What id the impact of long-term condition on individual, family, and community/society?

Individual: can be negative or positive. Can include denial, self pity and apathy.
Family: can be financial, emotional, & physical. Other family members may become ill as a result (contagious).
Community/society: isolation of individual might result.

12

What are the dictionary, legal and WHO definitions of disability?

Dictionary: Lacking in one or more physical powers such as the ability to walk or coordinate one's movements.
Legal: Disability Discrimination Act - difficulty can be physical, sensory or mental. A disability that makes it difficult for them to carry out normal day to day activities, ongoing for more than 12 months.
WHO (ICF):
1. Body and Structure Impairment (Abnormalities of structure, organ or system function - organ level)
2. Activity limitation (Changed functional performance and activity by the individual (personal level))
3. Participation restrictions (Disadvantage experienced by the individual as a result of impairments and disabilities (interaction at a social and environmental level))

13

What are the medical models of disability?

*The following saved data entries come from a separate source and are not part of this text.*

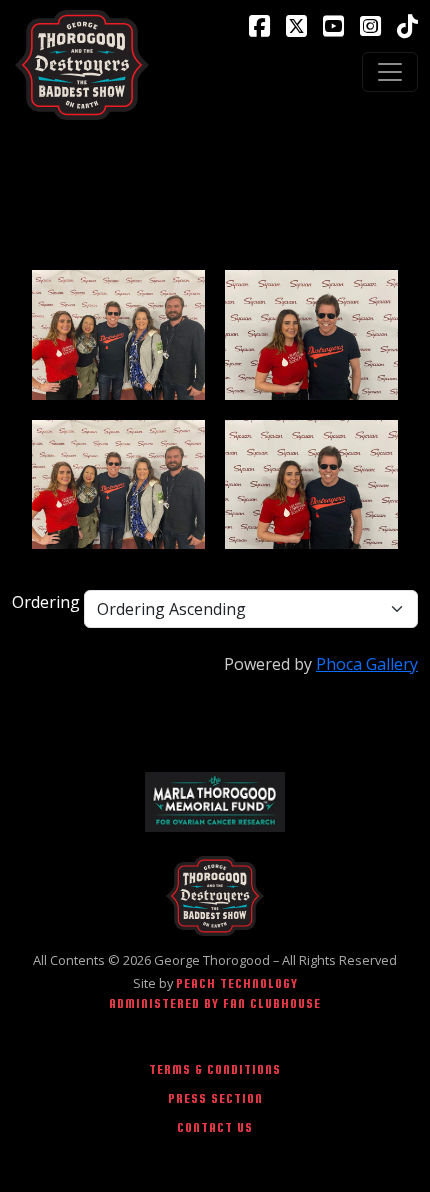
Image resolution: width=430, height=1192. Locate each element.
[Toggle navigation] (390, 72)
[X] (296, 26)
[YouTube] (333, 26)
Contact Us (215, 1127)
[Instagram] (370, 26)
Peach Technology (237, 983)
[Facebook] (259, 26)
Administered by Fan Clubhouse (215, 1003)
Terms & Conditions (215, 1069)
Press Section (215, 1098)
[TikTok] (407, 26)
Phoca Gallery (367, 664)
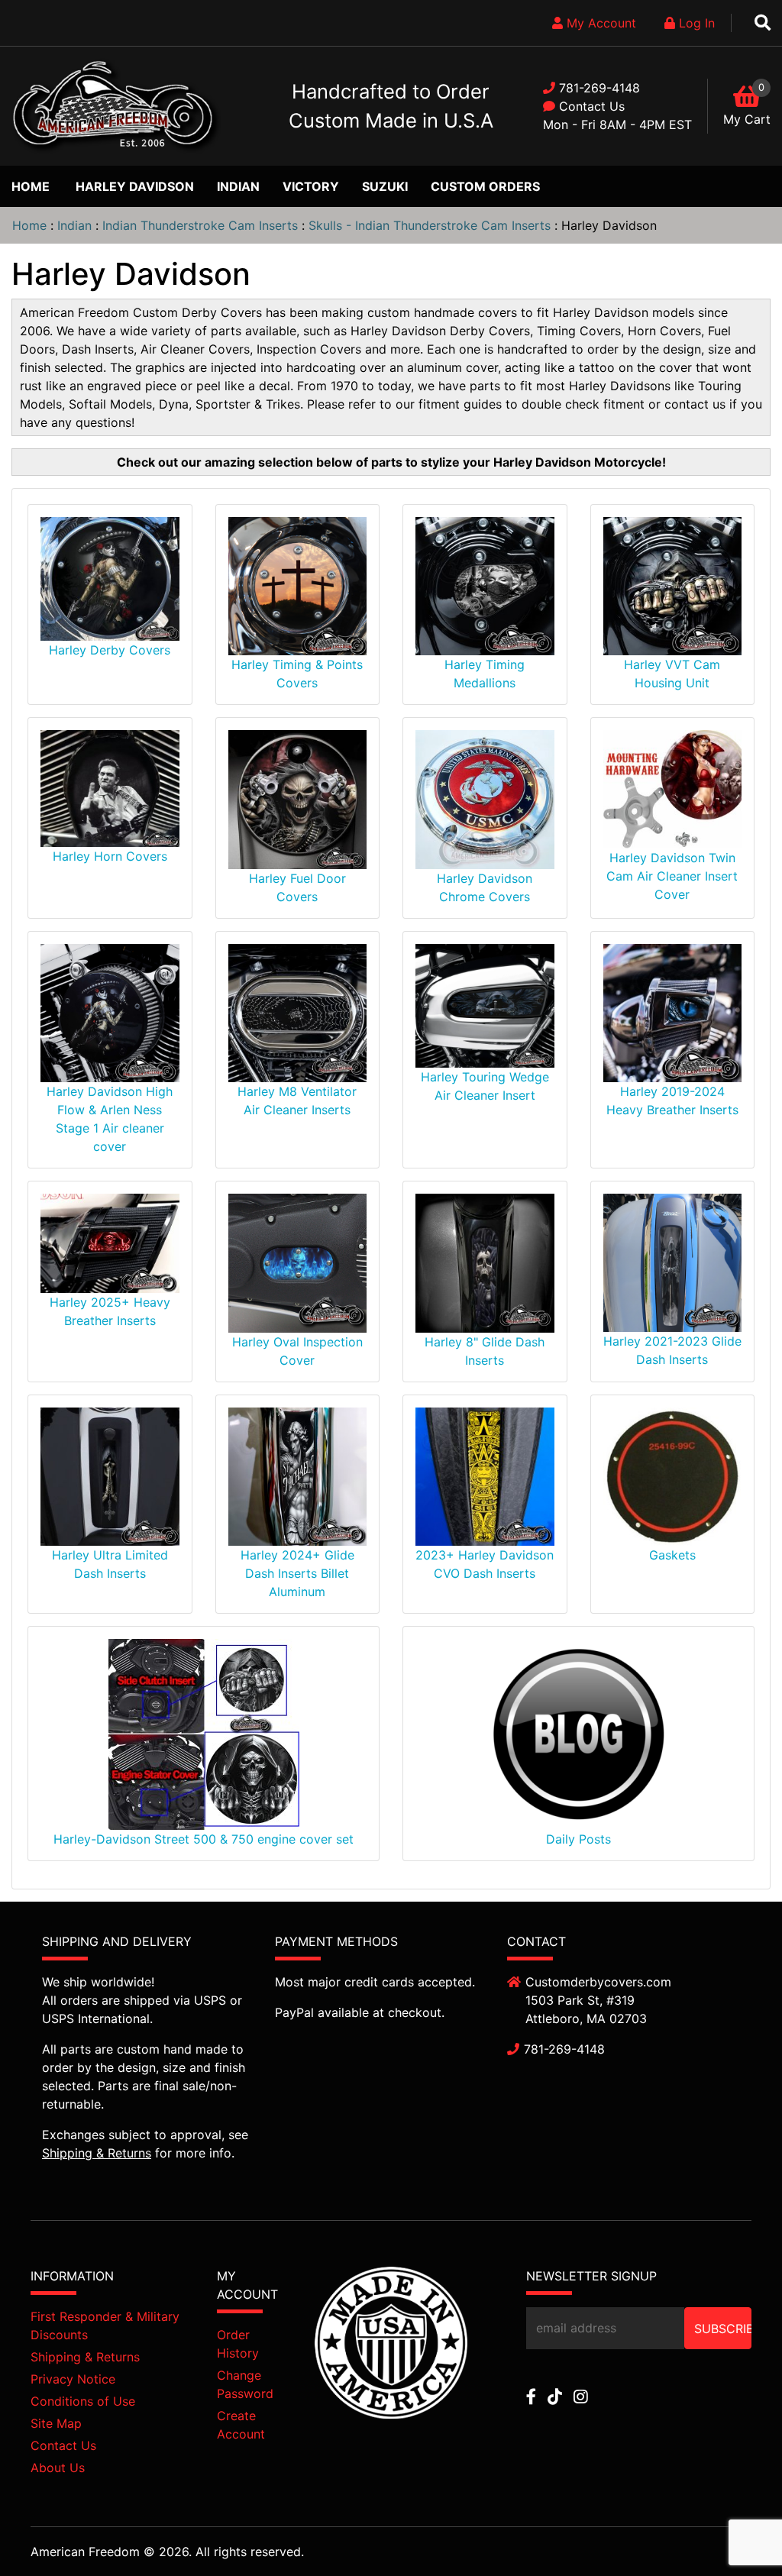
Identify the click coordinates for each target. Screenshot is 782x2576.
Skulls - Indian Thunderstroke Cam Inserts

-Individual/personal cause e.g. accident whilst drunk
-Underlying pathology e.g. morbid obesity
-Individual level intervention e.g. health professionals advise individually
-Individual change/adjustment e.g. change in behaviour

14

What are the social models of disability?

-Societal cause e.g. low wages
-Conditions relating to housing
-Social/Political action needed e.g. facilities for disabled
-Societal attitude change e.g. use of politically correct language.

15

What piece of legislation protects disabled rights?

Disability Discrimination Acts (DDA) 1995 and 2005: Northern Ireland now only.
Equality Act 2010: Rest of the UK.

16

What are the responsibilities of health care providers towards patients with long-term conditions (and in general)?

● Attitude
● Listen to patients and learn
● Take into account how your own age and culture affect your views.
● Ensure empathy
● Don't spectate:
-Assess disability
-Coordinate MDT
-Intervene in form of rehabilitation

17

What does patient's reactions to disability depend on?

-The nature of the disability
-The information base of the individual, i.e. education, intelligence and access to information
-The personality of the individual
-Coping strategies of the individual
-The role of the individual – loss of role, change of role
-The mood and emotional reaction of the individual
-The reaction of others around them
-The support network of the individual
-Additional resources available to the individual e.g. good local self-help group, socio-economic resources
-Time to adapt i.e. how long they have had the disability.

18

What are the responsibilities associated with sick role?

The sick role is a concept that concerns the social aspects of becoming ill and the privileges and obligations that come with it.
Rights:
-The sick person is exempted from carrying out some or all of normal social duties (e.g. work, family).
-Not responsible for condition
Obligations:
-should try to get well (the sick role is only a temporary phase)
- in order to get well, person should seek professional help and cooperate.

19

What is the epidemiology of disability?

Different Causes Worldwide:
-Congenital
-Injury
-Communicable Disease
-Non-Communicable Disease
-Alcohol
-Drugs-iatrogenic effect and/or illicit use
-Mental Illness
-Malnutrition
-Obesity

20

What is Wilson's (and Jungner) criteria for screening?

Knowledge of disease:
- The condition should be important.
- There must be a recognisable latent or early symptomatic stage.
- The natural course of the condition, including development from latent to declared disease, should be adequately understood.
Knowledge of test:
- Suitable test or examination.
- Test acceptable to population.
- Case finding should be continuous (not just a 'once and for all' project).
Treatment for disease:
- Accepted treatment for patients with recognised disease.
- Facilities for diagnosis and treatment available.
- Agreed policy concerning whom to treat as patients.
Cost considerations:
- Costs of case finding (including diagnosis and treatment of patients diagnosed) economically balanced in relation to possible expenditures on medical care as a whole.